• _TASK_
The lines to copy run from the one containing "The image size is (810, 605)." through the last line of the listing; copy them exactly and nothing more.

• _RAW DATA_
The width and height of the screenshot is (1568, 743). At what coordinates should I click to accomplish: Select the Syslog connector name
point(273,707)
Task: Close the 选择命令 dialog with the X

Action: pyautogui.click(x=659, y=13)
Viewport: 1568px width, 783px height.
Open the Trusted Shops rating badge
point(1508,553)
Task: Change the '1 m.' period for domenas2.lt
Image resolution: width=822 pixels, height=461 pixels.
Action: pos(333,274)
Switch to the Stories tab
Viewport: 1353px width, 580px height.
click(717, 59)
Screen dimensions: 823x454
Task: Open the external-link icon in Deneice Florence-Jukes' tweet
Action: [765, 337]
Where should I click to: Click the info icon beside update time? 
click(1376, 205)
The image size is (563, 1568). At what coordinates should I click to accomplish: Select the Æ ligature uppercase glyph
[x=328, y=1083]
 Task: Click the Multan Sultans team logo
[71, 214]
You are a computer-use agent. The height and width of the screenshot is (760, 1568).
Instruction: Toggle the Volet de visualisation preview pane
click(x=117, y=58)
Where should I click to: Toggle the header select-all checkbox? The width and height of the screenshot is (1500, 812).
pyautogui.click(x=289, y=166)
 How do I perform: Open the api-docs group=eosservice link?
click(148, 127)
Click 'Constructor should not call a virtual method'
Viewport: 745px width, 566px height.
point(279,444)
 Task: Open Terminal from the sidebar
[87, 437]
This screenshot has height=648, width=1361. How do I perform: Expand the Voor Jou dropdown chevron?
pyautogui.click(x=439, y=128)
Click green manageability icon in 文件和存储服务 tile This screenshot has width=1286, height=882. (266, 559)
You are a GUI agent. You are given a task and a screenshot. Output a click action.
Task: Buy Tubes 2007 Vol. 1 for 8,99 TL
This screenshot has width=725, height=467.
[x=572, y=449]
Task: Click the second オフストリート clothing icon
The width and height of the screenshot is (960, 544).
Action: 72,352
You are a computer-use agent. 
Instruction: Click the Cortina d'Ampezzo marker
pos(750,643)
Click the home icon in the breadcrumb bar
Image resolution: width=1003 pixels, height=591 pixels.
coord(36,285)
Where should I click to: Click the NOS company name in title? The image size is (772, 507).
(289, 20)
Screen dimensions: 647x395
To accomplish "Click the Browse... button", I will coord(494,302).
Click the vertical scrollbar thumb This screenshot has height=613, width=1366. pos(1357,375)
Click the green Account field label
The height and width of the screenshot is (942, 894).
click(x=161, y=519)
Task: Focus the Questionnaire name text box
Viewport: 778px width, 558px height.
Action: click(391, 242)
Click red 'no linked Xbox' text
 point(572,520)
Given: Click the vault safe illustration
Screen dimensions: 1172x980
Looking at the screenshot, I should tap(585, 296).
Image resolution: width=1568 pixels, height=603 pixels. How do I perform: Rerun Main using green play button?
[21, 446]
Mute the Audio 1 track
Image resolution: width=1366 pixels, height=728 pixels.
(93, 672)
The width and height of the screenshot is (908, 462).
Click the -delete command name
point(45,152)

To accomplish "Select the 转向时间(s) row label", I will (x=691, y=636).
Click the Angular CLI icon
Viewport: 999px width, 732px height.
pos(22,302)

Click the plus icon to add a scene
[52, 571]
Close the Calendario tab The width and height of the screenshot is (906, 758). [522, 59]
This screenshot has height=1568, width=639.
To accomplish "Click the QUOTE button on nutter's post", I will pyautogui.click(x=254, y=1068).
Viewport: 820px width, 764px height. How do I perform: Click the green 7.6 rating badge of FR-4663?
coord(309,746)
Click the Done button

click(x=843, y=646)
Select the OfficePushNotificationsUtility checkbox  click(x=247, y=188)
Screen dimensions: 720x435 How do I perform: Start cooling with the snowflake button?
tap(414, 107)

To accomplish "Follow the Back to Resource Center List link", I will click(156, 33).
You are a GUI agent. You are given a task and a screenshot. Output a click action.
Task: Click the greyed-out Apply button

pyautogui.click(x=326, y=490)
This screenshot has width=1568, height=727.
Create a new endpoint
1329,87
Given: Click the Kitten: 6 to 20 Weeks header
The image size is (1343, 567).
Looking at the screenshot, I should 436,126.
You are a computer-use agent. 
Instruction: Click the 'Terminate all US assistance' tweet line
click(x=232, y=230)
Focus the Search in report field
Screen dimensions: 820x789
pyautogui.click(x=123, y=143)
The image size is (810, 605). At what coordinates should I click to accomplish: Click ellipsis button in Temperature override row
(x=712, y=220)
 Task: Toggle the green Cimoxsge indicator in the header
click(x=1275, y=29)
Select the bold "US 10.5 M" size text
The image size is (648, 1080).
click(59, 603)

• _OUTPUT FOR THIS TASK_
The image size is (810, 605). At what coordinates should I click to accomplish: Click ellipsis button in Temperature override row
(x=712, y=220)
 Task: Toggle the green Cimoxsge indicator in the header
click(x=1275, y=29)
Select the bold "US 10.5 M" size text
The image size is (648, 1080).
click(59, 603)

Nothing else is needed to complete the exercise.